# Dove Acoustic-electric



## lonepinecountryclub (Jul 18, 2010)

I've been looking to buy another guitar for about 8 years. Initially I was looking at a Martin. Not hecho en Mexico. Very pricy!
After narrowing it down to three, I made the choice yesterday. An Epiphone Dove acoustic electric. The tone and action of this baby is awesome. Unplugged, it's tone is very similar to the Martin I have been wanting. It has Fishman electronics, and sounds great through my Peavey as well.


----------



## MB (Mar 6, 2006)

Glad you found a good sounding acoustic .. The brand name can be a distraction .. All that really matters is you like the tone and the action of this guitar and as a result you'll make it sing and everyone who hears you play will pick up on your enthusiasm 

*MB*


----------



## lonepinecountryclub (Jul 18, 2010)

I understand MB. Checking on manufacturers, there electronics, wood, etc., Gibson and it's so called trash Epiphone, it's got down to each individual instrument. I was narrowing down my choice to a Taylor and Martin. Heard someone playing this guitar, and found it to be my better choice of action, feel, tone, and depth. 
I have quite a collection of guitars. One being a Fender 1962 vintage anniversary model. I am no stranger to tone, electronics, and quality. Been doing this since the 1970's. This one can compete with some of the best, except it doesn't have the name and cost $4000.


----------

→ Exercise:
Could you transcribe everything in the Epiphone Dove thread above, from "## MB (Mar 6, 2006)" down to "tone, and depth.", word for word?

→ Record excerpts:

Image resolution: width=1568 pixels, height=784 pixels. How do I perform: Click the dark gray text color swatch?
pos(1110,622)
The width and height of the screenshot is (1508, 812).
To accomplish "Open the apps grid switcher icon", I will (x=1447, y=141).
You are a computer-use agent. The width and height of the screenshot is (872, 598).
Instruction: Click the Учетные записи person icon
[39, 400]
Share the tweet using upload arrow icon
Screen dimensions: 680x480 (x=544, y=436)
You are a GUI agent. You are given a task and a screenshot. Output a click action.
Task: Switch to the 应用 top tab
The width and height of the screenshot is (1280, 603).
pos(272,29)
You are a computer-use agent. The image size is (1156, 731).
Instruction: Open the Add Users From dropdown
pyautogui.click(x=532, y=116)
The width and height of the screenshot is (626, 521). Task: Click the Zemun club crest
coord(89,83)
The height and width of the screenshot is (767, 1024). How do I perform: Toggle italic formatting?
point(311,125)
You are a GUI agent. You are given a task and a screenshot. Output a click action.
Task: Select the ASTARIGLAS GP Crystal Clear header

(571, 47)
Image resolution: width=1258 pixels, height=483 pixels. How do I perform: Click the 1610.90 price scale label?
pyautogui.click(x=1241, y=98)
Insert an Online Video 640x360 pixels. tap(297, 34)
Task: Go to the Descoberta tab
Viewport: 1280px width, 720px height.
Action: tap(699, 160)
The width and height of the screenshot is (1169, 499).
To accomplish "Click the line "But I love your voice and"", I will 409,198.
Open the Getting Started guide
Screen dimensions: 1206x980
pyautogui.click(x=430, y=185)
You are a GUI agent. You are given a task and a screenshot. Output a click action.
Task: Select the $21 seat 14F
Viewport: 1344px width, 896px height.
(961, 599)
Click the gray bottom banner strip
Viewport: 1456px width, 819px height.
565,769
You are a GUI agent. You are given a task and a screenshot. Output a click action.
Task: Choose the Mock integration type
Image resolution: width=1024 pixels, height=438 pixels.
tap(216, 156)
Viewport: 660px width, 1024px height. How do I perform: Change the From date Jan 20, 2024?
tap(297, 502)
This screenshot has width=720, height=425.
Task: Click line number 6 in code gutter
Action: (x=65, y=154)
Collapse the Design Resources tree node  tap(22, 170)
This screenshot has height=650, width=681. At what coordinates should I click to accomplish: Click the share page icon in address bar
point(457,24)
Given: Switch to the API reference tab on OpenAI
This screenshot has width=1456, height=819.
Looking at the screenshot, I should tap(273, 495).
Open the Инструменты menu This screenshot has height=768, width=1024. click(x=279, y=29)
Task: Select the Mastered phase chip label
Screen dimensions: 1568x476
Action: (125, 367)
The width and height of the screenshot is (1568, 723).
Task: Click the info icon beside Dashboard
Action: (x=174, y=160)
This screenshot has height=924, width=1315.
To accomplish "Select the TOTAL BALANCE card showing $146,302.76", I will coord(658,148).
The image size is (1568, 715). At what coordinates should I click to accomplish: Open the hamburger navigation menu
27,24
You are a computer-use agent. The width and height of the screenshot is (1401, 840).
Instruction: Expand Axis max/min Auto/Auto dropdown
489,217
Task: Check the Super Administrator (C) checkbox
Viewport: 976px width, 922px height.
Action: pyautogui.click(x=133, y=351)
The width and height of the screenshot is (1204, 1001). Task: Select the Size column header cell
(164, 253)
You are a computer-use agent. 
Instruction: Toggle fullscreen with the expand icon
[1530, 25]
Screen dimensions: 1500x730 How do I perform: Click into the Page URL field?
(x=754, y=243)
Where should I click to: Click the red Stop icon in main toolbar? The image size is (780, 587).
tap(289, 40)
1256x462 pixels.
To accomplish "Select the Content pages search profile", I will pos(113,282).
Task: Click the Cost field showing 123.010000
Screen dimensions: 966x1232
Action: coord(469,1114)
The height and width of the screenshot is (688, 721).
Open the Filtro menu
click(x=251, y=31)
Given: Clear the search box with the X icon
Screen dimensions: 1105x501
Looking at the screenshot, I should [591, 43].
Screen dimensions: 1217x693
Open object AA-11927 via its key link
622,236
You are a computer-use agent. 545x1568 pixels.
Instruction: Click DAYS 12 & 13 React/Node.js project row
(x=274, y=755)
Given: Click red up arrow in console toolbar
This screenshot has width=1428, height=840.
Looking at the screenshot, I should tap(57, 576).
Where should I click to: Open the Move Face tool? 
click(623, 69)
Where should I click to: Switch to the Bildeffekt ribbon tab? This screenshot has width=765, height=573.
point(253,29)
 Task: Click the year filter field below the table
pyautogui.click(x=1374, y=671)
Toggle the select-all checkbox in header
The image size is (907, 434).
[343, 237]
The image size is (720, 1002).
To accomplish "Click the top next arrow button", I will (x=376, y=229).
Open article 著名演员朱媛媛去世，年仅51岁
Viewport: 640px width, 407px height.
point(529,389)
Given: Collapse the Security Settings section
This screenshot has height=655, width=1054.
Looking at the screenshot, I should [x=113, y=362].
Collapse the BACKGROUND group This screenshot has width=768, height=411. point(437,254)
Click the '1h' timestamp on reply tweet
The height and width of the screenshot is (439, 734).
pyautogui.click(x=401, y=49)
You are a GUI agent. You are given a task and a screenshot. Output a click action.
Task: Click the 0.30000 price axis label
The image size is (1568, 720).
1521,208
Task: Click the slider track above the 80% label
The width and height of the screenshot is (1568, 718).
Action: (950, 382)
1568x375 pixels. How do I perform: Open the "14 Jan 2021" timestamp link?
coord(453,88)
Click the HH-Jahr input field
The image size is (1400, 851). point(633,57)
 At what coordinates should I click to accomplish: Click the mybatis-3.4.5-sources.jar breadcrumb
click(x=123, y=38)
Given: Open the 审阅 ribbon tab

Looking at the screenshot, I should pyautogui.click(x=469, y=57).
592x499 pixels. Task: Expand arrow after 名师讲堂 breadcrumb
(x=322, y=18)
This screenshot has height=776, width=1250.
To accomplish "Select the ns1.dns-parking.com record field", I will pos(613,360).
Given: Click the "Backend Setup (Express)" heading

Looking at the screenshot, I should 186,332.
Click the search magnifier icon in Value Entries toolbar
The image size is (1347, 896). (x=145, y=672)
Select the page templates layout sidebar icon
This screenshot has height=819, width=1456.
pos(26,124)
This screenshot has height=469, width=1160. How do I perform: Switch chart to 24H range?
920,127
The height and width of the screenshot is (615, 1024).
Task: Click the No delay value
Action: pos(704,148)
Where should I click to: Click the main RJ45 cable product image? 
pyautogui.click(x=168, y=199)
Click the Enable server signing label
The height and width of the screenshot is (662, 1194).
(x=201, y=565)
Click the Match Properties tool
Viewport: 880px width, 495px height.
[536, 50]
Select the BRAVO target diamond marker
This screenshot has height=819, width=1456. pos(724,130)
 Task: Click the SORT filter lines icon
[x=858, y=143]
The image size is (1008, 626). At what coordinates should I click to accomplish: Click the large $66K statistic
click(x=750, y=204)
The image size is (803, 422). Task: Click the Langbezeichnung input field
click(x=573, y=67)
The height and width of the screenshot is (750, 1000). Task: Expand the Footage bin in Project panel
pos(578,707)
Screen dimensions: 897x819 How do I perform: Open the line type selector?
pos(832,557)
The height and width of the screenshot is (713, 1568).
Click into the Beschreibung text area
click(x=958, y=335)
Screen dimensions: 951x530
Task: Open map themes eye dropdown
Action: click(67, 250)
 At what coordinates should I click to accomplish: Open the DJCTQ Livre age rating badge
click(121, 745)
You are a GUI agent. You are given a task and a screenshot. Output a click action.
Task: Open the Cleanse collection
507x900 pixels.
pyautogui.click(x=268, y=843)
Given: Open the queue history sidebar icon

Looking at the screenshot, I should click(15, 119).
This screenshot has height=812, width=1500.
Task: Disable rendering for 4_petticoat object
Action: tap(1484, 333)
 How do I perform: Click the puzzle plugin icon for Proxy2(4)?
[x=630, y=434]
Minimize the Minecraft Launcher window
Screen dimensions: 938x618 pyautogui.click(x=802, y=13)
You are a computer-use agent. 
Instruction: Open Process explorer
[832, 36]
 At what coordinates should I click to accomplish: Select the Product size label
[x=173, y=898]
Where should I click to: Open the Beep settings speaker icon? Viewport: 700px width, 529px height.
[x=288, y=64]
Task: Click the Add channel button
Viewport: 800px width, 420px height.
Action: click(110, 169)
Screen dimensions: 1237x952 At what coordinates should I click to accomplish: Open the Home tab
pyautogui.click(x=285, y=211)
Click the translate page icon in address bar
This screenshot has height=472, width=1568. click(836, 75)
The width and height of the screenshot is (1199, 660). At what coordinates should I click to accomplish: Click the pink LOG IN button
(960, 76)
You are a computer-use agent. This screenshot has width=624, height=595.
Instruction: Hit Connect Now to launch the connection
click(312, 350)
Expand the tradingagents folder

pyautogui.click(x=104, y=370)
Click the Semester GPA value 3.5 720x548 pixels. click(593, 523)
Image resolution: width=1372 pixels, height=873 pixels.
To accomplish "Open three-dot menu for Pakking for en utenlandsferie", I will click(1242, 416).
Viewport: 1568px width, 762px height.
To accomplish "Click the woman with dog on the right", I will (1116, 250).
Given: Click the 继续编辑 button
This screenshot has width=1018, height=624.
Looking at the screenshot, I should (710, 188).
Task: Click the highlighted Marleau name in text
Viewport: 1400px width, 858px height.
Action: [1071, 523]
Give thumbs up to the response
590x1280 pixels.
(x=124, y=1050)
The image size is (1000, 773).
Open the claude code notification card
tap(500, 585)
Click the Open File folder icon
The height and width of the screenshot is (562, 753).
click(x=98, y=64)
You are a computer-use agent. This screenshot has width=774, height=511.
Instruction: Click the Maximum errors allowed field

→ Answer:
## MB (Mar 6, 2006)

Glad you found a good sounding acoustic .. The brand name can be a distraction .. All that really matters is you like the tone and the action of this guitar and as a result you'll make it sing and everyone who hears you play will pick up on your enthusiasm 

*MB*


----------



## lonepinecountryclub (Jul 18, 2010)

I understand MB. Checking on manufacturers, there electronics, wood, etc., Gibson and it's so called trash Epiphone, it's got down to each individual instrument. I was narrowing down my choice to a Taylor and Martin. Heard someone playing this guitar, and found it to be my better choice of action, feel, tone, and depth.